370degC is the minimum temperature I would use with solder used in electrical appliances. Some lead-free solder is only really workable at 425degC.
Silver loaded lead/tin solder has the lowest melting temperature of 179degC. Normal Pb/Sn is in the range 180-184 degC and lead-free solders are start around 210, but many are around 224degC.
Having used the lead-free solder, I tend to find that it leaves a fairly resilient black coat on the tip, which I assume is oxidized flux.

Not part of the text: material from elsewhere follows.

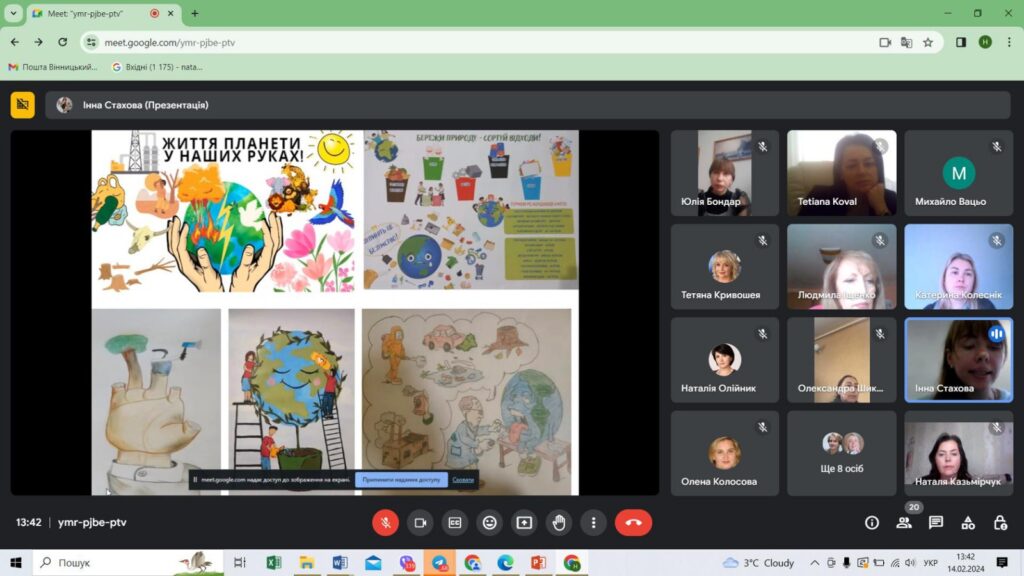Image resolution: width=1024 pixels, height=576 pixels.
Task: Open the Вхідні Gmail bookmark
Action: coord(157,67)
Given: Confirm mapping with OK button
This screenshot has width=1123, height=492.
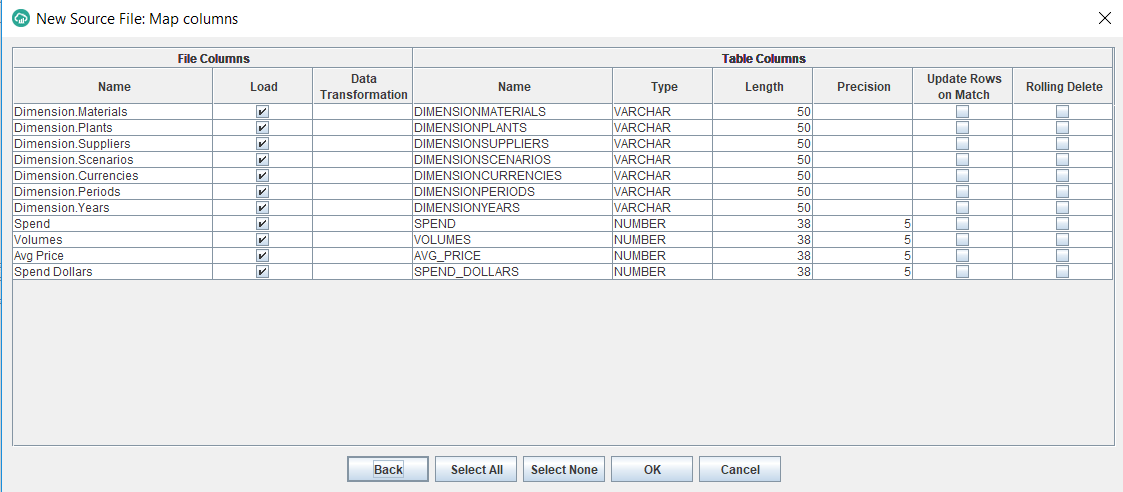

I find this bit cleaner very helpful:
http://www.rapidonline.com/Tools-Fasteners-Production-Equipment/Soldering-Equipment/Accessories/Lead-free-soldering-iron-bit-cleaner/74867/kw/tip+cleaner
Also I've started using brass wool to clean the tip rather than the habitual wetted sponge:
http://www.rapidonline.com/Tools-Fasteners-Production-Equipment/Soldering-Equipment/Accessories/Tip-cleaner/35323/kw/tip+cleaner
This is slightly abrasive so is better at removing stubborn residues, and also doesn't subject the tip to cooling/ heating.
As a final tip, make sure your iron is cleaned immediately before you start working with it. After soldering a joint don't clean the tip until you start working again.